*Exercise requirements:*
Can you copy out every one of the rows below word for word, leaving out the pictures?

*Data to use:*
= = = = = = =

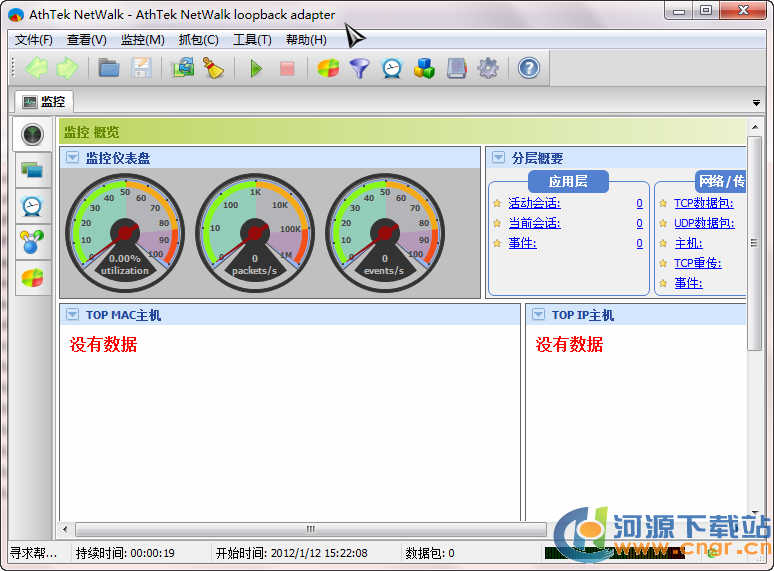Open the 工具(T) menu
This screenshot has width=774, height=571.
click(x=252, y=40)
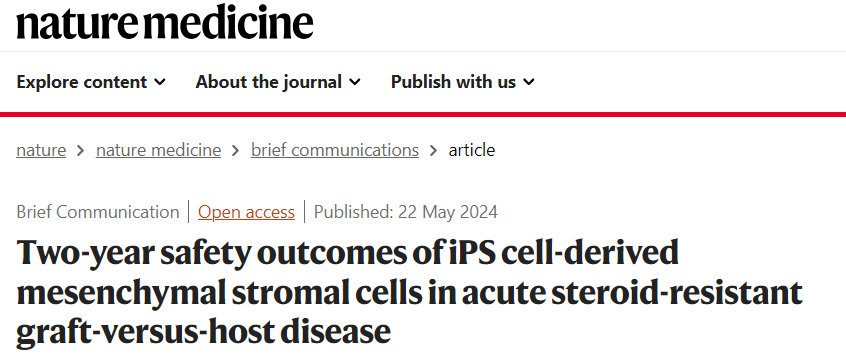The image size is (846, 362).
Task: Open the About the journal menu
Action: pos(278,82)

= = = = = = =

*Expected output:*
Open the 工具(T) menu
This screenshot has width=774, height=571.
click(x=252, y=40)
The image size is (846, 362).
Task: Open the About the journal menu
Action: pos(278,82)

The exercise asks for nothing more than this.